SAN JOSE, Calif. - Mobile e-mail startup Visto Corp. has sued Microsoft Corp. for allegedly infringing on three of its patents related to how information is handled between servers and handheld devices such as cellular phones.
The lawsuit, which seeks unspecified monetary damages and a permanent injunction to stop the infringement, was filed late Wednesday - the same day Visto announced that NTP Inc. had acquired an equity stake in the startup and signed a patent licensing deal.
Visto's allegations against Microsoft and its Windows Mobile 5.0 are similar to NTP's against Research In Motion Ltd., which now faces the possible shutdown of its popular BlackBerry messaging service in the United States.
"Windows Mobile 5.0 is an infringement of Visto's intellectual property of a technology that our firm created, patented and successfully sells on the market today," Visto CEO Brian Bogosian said Thursday.
Jack Evans, a Microsoft spokesman, said the company had not been served with the lawsuit as of Thursday morning.
"Until we have an opportunity to see and review this complaint, we're not in a position to comment on it," he said. "Microsoft stands behind its products and respects intellectual property rights."
Visto claims Microsoft, as portable devices handle more e-mail, is making matters worse by bundling its Windows Mobile operating system with its market-leading Exchange e-mail server.

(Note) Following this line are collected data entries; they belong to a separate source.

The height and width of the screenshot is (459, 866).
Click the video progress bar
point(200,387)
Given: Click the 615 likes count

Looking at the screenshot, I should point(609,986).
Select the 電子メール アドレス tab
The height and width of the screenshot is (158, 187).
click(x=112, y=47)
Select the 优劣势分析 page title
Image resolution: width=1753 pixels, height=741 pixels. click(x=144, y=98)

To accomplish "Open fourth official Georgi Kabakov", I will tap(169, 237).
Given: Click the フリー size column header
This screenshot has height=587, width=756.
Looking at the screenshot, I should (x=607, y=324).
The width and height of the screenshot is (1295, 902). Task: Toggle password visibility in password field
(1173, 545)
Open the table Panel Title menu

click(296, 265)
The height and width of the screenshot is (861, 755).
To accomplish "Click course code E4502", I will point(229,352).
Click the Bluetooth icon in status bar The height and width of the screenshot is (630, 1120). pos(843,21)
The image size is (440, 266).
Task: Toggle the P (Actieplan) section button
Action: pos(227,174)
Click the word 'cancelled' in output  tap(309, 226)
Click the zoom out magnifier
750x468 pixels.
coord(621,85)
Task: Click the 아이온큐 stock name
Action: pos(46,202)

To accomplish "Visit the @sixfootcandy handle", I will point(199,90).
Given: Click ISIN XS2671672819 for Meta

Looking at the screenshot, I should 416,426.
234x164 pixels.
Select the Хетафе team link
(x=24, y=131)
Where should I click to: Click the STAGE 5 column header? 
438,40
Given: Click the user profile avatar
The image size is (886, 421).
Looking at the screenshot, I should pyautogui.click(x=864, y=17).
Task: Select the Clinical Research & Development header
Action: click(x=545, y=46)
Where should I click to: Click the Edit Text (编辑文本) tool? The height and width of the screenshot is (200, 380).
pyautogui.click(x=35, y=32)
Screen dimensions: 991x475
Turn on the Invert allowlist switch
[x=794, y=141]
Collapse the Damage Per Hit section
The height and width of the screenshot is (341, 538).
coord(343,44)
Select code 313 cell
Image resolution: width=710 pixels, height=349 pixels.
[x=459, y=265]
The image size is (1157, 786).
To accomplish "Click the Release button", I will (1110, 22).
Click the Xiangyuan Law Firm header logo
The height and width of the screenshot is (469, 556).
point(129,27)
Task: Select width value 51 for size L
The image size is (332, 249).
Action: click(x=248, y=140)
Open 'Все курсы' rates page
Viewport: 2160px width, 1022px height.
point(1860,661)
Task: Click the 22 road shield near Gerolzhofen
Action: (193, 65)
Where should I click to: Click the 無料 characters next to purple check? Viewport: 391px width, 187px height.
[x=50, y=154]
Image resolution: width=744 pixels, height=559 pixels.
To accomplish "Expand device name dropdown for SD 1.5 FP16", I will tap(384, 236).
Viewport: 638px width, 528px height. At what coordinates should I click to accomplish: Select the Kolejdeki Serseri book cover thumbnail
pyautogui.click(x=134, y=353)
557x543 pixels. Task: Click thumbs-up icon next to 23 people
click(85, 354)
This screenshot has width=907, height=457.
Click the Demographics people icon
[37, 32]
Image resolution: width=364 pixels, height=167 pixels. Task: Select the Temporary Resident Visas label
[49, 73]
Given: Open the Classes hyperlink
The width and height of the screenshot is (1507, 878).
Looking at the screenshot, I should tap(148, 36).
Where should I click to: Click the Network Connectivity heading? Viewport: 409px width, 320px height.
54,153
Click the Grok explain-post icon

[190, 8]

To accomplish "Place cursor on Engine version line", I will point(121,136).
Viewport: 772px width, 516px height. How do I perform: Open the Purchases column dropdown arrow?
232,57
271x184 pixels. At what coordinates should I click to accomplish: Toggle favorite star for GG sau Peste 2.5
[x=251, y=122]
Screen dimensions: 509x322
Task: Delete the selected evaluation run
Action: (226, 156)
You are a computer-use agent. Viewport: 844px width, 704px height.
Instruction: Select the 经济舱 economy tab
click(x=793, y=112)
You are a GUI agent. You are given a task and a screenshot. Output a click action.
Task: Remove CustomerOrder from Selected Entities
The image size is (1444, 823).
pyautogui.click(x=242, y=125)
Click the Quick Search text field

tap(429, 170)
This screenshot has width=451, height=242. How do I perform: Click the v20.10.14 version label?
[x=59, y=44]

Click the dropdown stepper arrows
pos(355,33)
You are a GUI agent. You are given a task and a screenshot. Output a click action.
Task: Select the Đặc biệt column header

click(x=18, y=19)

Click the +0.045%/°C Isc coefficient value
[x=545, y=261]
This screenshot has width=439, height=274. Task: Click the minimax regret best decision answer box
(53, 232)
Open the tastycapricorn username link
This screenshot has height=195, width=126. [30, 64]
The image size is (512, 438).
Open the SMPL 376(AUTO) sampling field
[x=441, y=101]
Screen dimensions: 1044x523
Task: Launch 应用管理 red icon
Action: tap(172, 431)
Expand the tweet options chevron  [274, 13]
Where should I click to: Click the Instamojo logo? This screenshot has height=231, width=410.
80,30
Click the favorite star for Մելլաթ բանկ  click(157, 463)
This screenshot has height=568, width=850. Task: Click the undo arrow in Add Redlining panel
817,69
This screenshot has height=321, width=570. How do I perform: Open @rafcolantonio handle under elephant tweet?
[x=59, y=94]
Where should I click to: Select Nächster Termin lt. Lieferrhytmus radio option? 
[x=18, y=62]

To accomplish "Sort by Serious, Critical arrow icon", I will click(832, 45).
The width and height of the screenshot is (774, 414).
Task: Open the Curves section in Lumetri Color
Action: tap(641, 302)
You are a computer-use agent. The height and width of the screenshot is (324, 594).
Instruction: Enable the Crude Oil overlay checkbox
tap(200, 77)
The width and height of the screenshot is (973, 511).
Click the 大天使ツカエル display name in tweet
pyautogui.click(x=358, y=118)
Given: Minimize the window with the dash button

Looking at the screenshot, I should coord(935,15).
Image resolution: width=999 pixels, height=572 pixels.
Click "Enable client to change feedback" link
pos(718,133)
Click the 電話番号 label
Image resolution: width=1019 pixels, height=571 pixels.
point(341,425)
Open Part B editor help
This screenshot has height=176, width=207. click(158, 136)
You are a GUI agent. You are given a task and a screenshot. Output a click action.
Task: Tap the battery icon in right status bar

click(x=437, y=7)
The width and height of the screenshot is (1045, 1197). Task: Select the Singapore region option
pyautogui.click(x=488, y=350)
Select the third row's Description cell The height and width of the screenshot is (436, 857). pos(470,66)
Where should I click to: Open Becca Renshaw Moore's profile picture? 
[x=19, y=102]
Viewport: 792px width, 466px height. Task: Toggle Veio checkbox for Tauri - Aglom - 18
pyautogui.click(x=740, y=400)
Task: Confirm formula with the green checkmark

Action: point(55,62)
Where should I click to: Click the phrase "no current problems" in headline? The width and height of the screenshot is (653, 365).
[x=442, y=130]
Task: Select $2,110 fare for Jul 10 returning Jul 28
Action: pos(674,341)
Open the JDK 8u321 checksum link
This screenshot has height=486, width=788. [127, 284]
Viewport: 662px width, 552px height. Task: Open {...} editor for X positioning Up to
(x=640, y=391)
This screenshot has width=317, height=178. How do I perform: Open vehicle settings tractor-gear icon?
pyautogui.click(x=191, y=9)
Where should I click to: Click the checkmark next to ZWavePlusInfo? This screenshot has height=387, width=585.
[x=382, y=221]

"This method of bundling software has led Microsoft to be prosecuted by competition authorities in the past, and in this case, potentially increases the rate and manner in which their infringement on Visto's patents occurs," the company said.
NTP's deal with Visto also could help it bolster its case against RIM as it can now say it is more than a company that just holds patents and litigates to enforce them. Under the agreement, Visto will have access to NTP's patent portfolio for the life of the patents.
"This is a clear win for mobile email users everywhere as it provides them with a viable alternative to RIM that protects them from any NTP litigation risk," Donald E. Stout, NTP's co-founder.
Visto, based in Redwood Shores, Calif., said its clients include Cingular, Sprint-Nextel, the Vodafone Group and Rogers Wireless. It has more than 300 employees and holds 25 patents.
The lawsuit was filed in the U.S. District Court in Marshall, Texas.
Shares of Microsoft fell 17 cents to close at $26.92 Thursday on the Nasdaq Stock Market.